__PROVIDED PASSAGE__:
#####

Latavius Murray was signed to a three-year, $15 million contract this offseason by the Minnesota Vikings. Murray had spent his entire three-year career with the Oakland Raiders, after being drafted in round 6 of the 2013 draft. The full intention is replacing Adrian Peterson in Minnesota, which is certainly a daunting task. Can Murray replace one of the all-time greatest running backs?
The first important item to note is that the contract can be voided after the first year, which essentially makes the contract a “try-out” for the 2017 year. Jerick McKinnon is in the last year of his rookie deal, so 2017 may feature both backs at times, as the Vikings try to figure out if McKinnon is in their long-term plans as well.
Murray is moving from one of the best offensive lines in the NFL, as Oakland was ranked as the fourth best line overall in 2016 by Pro Foootball Focus. Minnesota, conversely, had one of the worst offensive lines in 2016. However, Minnesota has put some effort into improving their line for 2017, filling the line with a cast of new players.
Returning players include Alex Boone (left guard) and Joe Berger (center). The Vikings recently acquired tackles Riley Reiff and Mike Remmers, who are immediate upgrades over the 2016 line. The injury to Matt Khalil played a factor in 2016, as the former first round pick missed the majority of the season with a hip injury. With the Vikings looking to upgrade their line in the 2017 draft, they have already made some moves to improve the effectiveness of the unit. Offensive line coach Tony Sparano has his work outlined for him, but it looks like the Vikings will be able to improve from their disastrous o-line of 2016.
Murray himself is a big runner. Standing at 6’3”/230 lbs, he’s a hard bruiser with great straight-line speed. In many aspects, he’s a very similar build and has an analogous run style to Adrian Peterson. This should bode well for Minnesota. However, there are some key aspects Murray’s game that suggests he’s an immediate improvement.
Firstly, he’s five years younger than AP, which is a huge factor for running backs. Mileage adds up quickly for starting backs in the NFL, and each year as a starter takes a huge toll. Running backs with the running style of Murray and Peterson take a lot of hits as well, which can lead to a deterioration of skills in addition to a higher injury risk. Murray has the youth angle working for him. Secondly, Murray has the ability to stay on the field in third-down situations, which was one of the initial reasons the Vikings drafted McKinnon in 2014. Peterson is an amazing running back, but he’s a pure runner that needs to have an offense built around him. Peterson lacked the ability to catch the ball and pass block, which is why McKinnon subbed in on third downs.

#####

__STORED DATA__:
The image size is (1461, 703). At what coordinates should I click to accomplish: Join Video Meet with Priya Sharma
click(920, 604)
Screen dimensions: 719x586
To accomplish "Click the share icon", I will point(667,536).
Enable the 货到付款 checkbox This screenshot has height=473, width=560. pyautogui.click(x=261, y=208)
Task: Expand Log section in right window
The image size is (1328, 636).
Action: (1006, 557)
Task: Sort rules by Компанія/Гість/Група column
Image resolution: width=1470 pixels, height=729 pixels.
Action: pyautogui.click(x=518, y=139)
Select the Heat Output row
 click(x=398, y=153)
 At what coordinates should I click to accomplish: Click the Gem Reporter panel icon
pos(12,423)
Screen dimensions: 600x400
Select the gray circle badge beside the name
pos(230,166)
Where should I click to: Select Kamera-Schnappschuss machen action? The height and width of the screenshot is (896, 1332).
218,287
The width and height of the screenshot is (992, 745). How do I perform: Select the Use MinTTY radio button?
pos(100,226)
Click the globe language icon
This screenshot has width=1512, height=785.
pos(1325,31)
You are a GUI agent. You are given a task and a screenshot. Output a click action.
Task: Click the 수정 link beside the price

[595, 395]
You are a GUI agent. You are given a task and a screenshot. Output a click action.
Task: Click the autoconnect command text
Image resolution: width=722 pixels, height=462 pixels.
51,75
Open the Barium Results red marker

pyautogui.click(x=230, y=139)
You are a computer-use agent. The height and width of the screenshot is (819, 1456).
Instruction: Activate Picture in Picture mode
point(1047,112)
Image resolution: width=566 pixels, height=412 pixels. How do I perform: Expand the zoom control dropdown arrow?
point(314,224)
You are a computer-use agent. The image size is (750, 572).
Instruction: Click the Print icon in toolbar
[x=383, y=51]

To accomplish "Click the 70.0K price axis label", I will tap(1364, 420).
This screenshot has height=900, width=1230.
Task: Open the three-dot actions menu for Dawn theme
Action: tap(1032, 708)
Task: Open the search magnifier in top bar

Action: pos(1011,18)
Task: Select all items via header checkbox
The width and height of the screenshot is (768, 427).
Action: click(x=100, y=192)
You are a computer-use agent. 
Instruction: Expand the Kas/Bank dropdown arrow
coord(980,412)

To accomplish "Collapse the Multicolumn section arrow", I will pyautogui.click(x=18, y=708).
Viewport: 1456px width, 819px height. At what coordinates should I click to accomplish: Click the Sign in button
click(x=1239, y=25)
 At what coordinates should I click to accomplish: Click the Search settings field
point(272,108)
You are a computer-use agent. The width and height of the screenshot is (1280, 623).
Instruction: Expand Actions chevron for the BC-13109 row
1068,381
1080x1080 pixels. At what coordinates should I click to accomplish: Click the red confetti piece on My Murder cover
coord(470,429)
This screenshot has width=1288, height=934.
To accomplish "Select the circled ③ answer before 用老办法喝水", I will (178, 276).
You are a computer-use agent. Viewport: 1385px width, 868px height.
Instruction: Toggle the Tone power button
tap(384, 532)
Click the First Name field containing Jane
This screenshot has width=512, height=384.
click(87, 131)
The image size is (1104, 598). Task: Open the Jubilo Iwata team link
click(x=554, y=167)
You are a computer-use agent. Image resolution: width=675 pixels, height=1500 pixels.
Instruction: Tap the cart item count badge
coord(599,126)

#####

__TASK__: Please carry the article on Latavius Murray replacing Adrian Peterson in Minnesota forward from its final sentence. The records were drawn from a different source than the article on Latavius Murray.

__TASK OUTPUT__:
One of Murray’s strengths is that he is a strong pass blocker, can identify and pick up blitzes, and hold his own against defensive ends when required. Furthermore, he has better receiving skills than people realize. Latavius hasn’t ever eclipsed 300 yards receiving in a season. Over his career, however, he has compiled 91 catches for 639 yards, averaging just over 7.0 yards per catch. In third down situations, Murray can get open and move the ball to keep the drive going.
Naturally, Murray will be given the opportunity to be the go-to guy in Minnesota. In the fantasy world, that presents opportunity, which is one of the better factors in predicting success. Look for Murray to perform moderately well in Minnesota, gaining plenty of opportunities on first and second down. However, keep in mind that his success will be largely dependent on their new offensive line.
McKinnon isn’t going to go away, as he’s a tremendous athlete and has performed well during his time in Minnesota. I can see the Vikings still rotating in McKinnon on third downs throughout the game, and spelling Murray on a few of the early downs. The Vikings will run the ball quite a bit to take the pressure off Bradford to move the chains. Thus, they may aim to keep Murray fresh by using McKinnon more during games.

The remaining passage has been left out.